Soon thereafter, JK and his new bride moved to the Bay Area, where JK took up a postdoctoral position at Stanford University with leading biophysicist Stephen Quake, the entrepreneurial cofounder of a string of biotech companies including publicly traded Fluidigm, Verinata Health, a non-invasive prenatal testing (NIPT) platform, and a next-generation sequencing (NGS) company called Helicos.5 One colleague said Quake was “out to hunt death down and punch him in the face.”6 After developing the technology for a new NGS instrument, the Heliscope, Quake volunteered to be one of the first people to have his genome fully sequenced for an estimated $50,000.7 He posed for the cover of a biotech magazine in front of the state-of-the-art instrument,8 while a paper on the Quake genome, aka “Patient Zero,” appeared in the Lancet.9 His colleague Euan Ashley told Quake that he carried a gene that predisposed him to cardiomyopathy, but Quake wasn’t comfortable following all the well-intentioned medical advice. “We still haven’t found the compliance gene,” joked another colleague, Atul Butte.10
NGS, Quake said, was a cross between a microscope and a washing machine.

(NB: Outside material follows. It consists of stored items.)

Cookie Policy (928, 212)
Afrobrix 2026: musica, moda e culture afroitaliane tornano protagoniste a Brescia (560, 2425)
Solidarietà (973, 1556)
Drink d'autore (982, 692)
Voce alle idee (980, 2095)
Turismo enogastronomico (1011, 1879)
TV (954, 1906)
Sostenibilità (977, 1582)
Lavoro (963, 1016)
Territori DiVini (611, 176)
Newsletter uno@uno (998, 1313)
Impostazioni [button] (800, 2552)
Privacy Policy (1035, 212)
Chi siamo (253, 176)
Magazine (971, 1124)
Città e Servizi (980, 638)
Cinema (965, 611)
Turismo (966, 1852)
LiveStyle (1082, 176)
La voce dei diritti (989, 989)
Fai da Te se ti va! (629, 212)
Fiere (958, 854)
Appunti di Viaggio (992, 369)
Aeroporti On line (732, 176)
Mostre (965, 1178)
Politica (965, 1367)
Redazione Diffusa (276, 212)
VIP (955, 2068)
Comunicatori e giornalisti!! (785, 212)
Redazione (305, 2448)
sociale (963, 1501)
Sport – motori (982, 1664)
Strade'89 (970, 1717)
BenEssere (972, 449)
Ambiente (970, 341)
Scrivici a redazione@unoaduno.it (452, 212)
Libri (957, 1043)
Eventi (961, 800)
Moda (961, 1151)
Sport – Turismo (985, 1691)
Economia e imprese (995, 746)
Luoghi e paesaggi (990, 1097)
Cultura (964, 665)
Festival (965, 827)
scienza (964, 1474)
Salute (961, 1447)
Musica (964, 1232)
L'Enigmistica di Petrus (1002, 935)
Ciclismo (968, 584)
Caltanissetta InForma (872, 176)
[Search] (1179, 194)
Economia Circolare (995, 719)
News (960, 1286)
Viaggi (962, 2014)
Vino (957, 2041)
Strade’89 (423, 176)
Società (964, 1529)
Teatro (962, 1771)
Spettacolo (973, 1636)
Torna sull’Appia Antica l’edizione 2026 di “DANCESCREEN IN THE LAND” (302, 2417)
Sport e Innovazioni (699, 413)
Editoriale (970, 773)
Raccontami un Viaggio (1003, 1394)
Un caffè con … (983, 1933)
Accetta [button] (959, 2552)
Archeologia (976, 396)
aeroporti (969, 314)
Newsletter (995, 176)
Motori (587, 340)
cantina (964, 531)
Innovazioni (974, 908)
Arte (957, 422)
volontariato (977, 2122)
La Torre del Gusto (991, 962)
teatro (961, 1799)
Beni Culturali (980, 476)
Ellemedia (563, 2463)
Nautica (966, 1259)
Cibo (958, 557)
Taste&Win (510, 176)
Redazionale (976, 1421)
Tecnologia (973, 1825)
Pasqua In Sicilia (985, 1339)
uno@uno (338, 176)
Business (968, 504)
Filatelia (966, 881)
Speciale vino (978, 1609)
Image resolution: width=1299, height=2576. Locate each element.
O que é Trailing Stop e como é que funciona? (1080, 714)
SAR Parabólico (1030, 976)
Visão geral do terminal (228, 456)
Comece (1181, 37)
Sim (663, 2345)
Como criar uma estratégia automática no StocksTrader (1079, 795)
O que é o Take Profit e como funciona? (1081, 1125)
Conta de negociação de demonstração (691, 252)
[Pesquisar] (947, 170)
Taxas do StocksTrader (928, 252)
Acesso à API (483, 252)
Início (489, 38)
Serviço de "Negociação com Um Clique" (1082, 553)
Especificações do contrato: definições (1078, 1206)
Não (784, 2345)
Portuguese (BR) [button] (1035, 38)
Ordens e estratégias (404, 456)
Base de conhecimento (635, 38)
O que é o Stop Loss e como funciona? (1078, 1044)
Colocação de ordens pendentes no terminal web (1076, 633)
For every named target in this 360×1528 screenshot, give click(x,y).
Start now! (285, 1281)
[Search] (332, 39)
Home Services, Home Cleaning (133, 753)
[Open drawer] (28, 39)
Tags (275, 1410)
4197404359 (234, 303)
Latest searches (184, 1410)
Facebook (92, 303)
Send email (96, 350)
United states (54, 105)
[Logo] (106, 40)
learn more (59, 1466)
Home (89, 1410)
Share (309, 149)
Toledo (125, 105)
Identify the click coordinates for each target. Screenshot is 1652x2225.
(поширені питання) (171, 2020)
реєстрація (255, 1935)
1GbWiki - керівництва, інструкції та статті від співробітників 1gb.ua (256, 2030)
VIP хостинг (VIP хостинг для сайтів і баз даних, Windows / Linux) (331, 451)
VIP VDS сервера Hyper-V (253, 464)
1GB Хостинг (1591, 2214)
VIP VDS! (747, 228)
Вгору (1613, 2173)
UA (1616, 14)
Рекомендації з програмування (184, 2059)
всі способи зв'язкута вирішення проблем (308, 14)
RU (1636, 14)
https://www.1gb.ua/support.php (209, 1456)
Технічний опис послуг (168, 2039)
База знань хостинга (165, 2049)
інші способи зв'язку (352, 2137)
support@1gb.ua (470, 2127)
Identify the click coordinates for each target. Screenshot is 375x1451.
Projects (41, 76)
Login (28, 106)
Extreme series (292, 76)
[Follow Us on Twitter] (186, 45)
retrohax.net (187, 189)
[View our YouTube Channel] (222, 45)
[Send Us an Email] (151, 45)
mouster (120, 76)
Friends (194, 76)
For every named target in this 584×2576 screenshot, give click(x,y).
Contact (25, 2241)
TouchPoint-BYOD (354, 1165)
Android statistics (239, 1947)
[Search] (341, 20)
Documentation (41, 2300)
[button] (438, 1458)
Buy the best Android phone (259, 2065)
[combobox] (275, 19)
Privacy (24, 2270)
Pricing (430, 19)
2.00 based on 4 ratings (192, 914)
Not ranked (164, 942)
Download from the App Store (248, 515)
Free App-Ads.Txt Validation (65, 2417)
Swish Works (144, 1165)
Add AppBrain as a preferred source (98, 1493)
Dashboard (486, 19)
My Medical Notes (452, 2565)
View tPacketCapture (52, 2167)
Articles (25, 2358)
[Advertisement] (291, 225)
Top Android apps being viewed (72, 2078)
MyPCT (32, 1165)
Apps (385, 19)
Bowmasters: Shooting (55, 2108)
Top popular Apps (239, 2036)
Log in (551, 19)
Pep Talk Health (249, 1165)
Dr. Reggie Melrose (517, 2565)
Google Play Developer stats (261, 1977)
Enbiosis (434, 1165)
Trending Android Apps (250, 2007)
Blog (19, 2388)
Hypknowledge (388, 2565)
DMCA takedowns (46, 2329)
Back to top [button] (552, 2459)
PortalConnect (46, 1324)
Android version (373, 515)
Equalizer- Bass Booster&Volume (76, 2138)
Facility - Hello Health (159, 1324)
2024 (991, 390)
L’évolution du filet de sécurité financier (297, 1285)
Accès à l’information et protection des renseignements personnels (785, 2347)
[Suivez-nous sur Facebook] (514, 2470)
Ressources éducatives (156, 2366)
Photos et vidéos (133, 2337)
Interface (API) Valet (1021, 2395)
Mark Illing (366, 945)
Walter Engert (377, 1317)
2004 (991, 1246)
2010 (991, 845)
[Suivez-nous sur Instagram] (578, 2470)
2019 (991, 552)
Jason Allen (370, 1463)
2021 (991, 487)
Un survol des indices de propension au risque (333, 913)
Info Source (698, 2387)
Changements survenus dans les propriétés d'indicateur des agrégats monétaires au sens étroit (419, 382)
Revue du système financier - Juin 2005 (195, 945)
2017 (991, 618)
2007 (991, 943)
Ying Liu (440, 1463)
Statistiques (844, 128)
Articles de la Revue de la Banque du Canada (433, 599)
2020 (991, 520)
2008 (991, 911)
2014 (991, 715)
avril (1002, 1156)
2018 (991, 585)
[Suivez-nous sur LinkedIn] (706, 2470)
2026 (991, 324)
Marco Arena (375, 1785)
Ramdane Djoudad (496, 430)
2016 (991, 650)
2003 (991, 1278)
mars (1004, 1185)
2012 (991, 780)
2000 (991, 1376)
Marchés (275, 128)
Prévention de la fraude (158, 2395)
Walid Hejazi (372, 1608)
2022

Helicos was based on a proof-of-principle report that Quake published in 2003, describing the sequencing of “a ridiculously small” string of bases—four to be exact—along a single molecule of DNA. The article was spotted by a biotech entrepreneur named Stanley Lapidus, who flew out to San Francisco to persuade Quake to build a company around this embryonic single-molecule sequencing technology.